MultiCBR: Multi-view Contrastive Learning for Bundle Recommendation
Yunshan Ma, Yingzhi He, Xiang Wang, Yinwei Wei, Xiaoyu Du, Yuyangzi Fu, Tat-Seng Chua
TL;DR
MultiCBR advances bundle recommendation by introducing a three-view (UB, UI, BI) representation learning framework and an early fusion–late contrast strategy. By fusing the three view-specific embeddings before applying self-supervised contrast, it captures both cross-view and ego-view user preferences while using only two contrastive losses, improving efficiency. Empirical results on three benchmark datasets show consistent gains over state-of-the-art methods, with particularly large improvements on highly BI-sparse data like iFashion. The work also provides extensive ablations and model studies that validate the BI view's role in addressing BI sparsity and the effectiveness of the fusion design for multi-view collaboration.
Abstract
Bundle recommendation seeks to recommend a bundle of related items to users to improve both user experience and the profits of platform. Existing bundle recommendation models have progressed from capturing only user-bundle interactions to the modeling of multiple relations among users, bundles and items. CrossCBR, in particular, incorporates cross-view contrastive learning into a two-view preference learning framework, significantly improving SOTA performance. It does, however, have two limitations: 1) the two-view formulation does not fully exploit all the heterogeneous relations among users, bundles and items; and 2) the "early contrast and late fusion" framework is less effective in capturing user preference and difficult to generalize to multiple views. In this paper, we present MultiCBR, a novel Multi-view Contrastive learning framework for Bundle Recommendation. First, we devise a multi-view representation learning framework capable of capturing all the user-bundle, user-item and bundle-item relations, especially better utilizing the bundle-item affiliations to enhance sparse bundles' representations.
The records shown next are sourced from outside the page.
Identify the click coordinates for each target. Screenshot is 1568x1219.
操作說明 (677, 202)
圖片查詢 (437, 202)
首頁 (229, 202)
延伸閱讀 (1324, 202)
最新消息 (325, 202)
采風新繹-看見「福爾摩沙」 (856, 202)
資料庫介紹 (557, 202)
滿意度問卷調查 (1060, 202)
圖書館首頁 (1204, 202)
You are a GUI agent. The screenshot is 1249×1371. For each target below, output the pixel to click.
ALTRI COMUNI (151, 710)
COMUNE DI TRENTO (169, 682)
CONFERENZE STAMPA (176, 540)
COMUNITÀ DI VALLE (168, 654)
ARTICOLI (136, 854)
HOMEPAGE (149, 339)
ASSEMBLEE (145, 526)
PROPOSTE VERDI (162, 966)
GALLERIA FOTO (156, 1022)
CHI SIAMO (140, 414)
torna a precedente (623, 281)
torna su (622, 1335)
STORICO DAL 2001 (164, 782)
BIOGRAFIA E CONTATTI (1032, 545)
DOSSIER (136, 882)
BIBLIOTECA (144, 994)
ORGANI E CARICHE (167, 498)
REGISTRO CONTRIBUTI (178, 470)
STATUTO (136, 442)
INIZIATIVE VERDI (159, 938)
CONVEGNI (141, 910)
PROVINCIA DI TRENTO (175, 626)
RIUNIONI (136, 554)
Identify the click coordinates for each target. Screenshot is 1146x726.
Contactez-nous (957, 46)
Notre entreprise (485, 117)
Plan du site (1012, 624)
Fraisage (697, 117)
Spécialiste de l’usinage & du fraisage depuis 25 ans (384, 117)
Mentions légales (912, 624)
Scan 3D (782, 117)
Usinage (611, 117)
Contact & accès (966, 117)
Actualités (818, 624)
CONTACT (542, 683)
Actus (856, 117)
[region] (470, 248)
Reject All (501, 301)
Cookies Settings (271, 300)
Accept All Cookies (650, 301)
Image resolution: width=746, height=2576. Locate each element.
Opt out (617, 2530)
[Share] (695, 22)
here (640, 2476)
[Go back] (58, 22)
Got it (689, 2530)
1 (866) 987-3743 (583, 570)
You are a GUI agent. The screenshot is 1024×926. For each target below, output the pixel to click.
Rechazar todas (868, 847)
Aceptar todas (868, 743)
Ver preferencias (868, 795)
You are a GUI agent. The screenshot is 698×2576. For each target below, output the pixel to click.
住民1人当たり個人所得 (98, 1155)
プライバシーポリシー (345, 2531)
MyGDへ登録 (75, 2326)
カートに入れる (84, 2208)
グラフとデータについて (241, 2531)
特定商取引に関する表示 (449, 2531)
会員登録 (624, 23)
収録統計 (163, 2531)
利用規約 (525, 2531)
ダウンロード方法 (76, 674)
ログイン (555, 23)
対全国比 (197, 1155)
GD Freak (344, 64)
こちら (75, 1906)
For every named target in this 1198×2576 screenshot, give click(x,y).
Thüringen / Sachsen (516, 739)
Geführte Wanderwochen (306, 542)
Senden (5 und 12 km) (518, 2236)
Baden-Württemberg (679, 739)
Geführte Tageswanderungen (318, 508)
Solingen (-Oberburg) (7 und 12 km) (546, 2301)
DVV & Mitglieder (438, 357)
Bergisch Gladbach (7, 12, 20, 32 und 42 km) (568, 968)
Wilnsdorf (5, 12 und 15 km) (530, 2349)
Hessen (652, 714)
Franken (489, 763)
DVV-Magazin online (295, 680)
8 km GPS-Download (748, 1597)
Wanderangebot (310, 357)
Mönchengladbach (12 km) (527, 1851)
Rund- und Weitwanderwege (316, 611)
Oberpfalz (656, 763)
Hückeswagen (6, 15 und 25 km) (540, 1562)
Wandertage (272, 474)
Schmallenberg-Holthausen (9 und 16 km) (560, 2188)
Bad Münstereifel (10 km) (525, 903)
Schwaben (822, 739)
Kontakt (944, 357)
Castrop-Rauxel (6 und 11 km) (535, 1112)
Second, we innovatively adopt an "early fusion and late contrast" design that first fuses the multi-view representations before performing self-supervised contrastive learning. In comparison to existing approaches, our framework reverses the order of fusion and contrast, introducing the following advantages: 1)our framework is capable of modeling both cross-view and ego-view preferences, allowing us to achieve enhanced user preference modeling; and 2) instead of requiring quadratic number of cross-view contrastive losses, we only require two self-supervised contrastive losses, resulting in minimal extra costs. Experimental results on three public datasets indicate that our method outperforms SOTA methods.